Usai lobi, Wakil Ketua Komisi III Erma Suryani Ranik menyampaikan laporan terhadap pembahasan hingga keputusan tingkat I terkait RUU PAS. Erma menyebutkan, pihaknya setuju dengan penundaan pengesahan RUU PAS.
“Mendengar laporan Bu Erma kita sangat terkesan, terharu dan hadir kembali lah akal sehat di ruang publik kita ini. Sebab yang terdengar yang jalan-jalan ke mal itu, saya enggak tahu juga siapa yang buat karangan jalan-jalan di mal didapimpingi, bisa cuti dan sebagainya,” ucap Fahri.
Di akhir rapat, Fahri kembali meminta persetujuan anggota dewan, pemerintah, dan fraksi-fraksi terkait dengan prosedur pengesahan RUU PAS sesuai dengan tata tertib.

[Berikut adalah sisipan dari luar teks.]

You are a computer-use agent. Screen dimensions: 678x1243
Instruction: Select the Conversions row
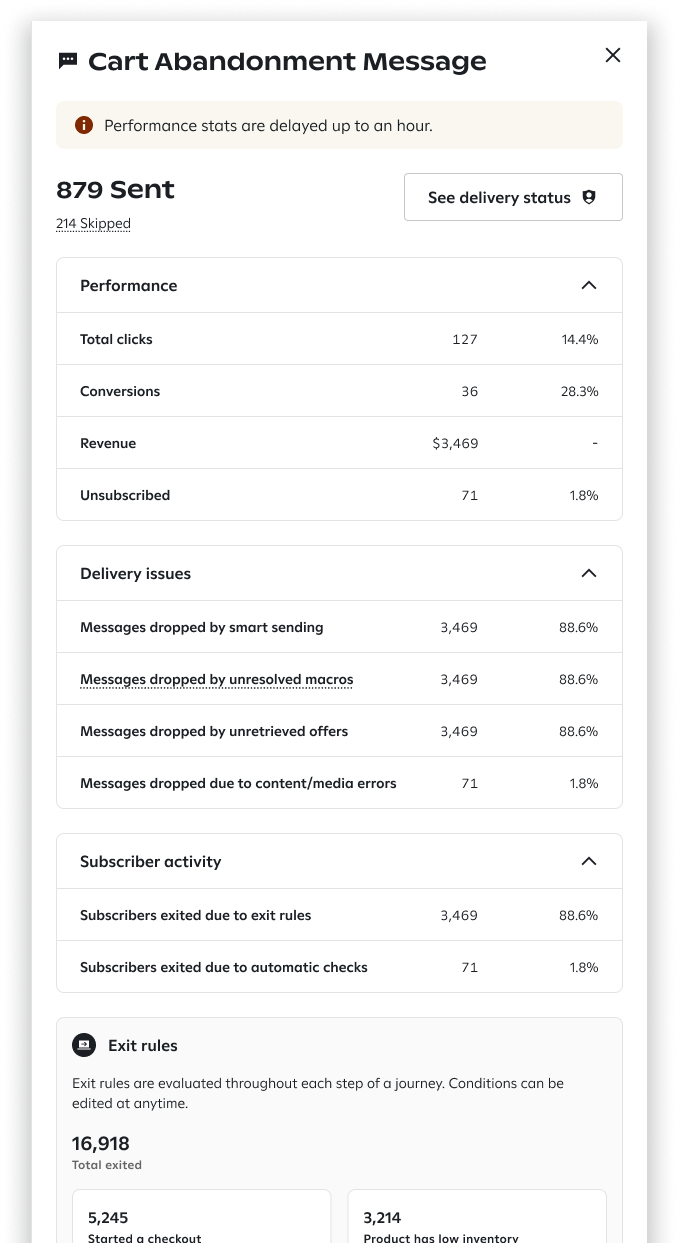[x=339, y=391]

“Saya juga mengulangi kembali bahwa untuk sampai paripurna tingkat I di komisi masing-masing atau pansus, telah melalui jalan yang panjang dan berliku. Tetapi tadi ada lobi yang mengusulkan agar kita menunda pengambilan keputusan terhadap rancangan UU ini, atau menunda RUU tentang Pemasyarakatan itu. Itulah usulnya yang tadi diterima. Karena itu saya tanya kepada seluruh anggota paripurna DPR . Apakah kita dapat menyetujui usulan penundaan itu?,” tanya Fahri.
Semua yang hadir di dalam rapat paripurna siang ini menyetujui RUU PAS untuk ditunda pengesahannya. Namun, sayangnya tidak diungkap secara jelas, hingga kapan penundaan itu dilakukan.
“Baik, sudah diketok. Karena itu selanjutnya bapak Menkumhan untuk tidak menyampaikan lagi, karena tadi surat presiden sudah kita bahas di rapat lobi” ucap Fahri.
Seperti diketahui, RUU PAS menjadi salah satu RUU yang mendapat penolakan keras dari publik. Tidak hanya UU KPK hasil revisi yang dianggap menguntungkan koruptor, melalui RUU ini DPR dinilai sedang menggelontorkan cara lain untuk memberikan kesejahteraan bagi narapidana korupsi.
Lewat Revisi Undang-undang Nomor 12/1995 tentang Pemasyarakatan atau RUU PAS, DPR ingin memberikan keringanan kepada narapidana korupsi yang sedang menjalani masa tahanan. Hal itu bisa dilihat dalam penerapan Pasal 9 dan 10 RUU PAS dengan frasa memberikan hak rekreasi dan cuti bersyarat kepada napi. Bila diterjemahkan, maka semua narapidana tanpa ada pengecualian termasuk napi koruptor.
Direktur Eksekutif ICJR Anggara menjelaskan, kalau frasa cuti dan rekreasi dalam pasal itu bisa saja disalah gunakan. Belum lagi DPR yang tidak menjelaskan secara detail turunan pasal bagi warga binaan di rumah tahanan.
“Tapi problem-nya kan mekanisme pengawasannya yang belum jelas. Itu nanti dapat dimanfaatkan secara tidak bertanggungjawab oleh banyak orang. Terutama orang-orang yang punya power politik ekonomi,” ucapnya, saat dihubungi era.id, di Jakarta, Jumat (20/9).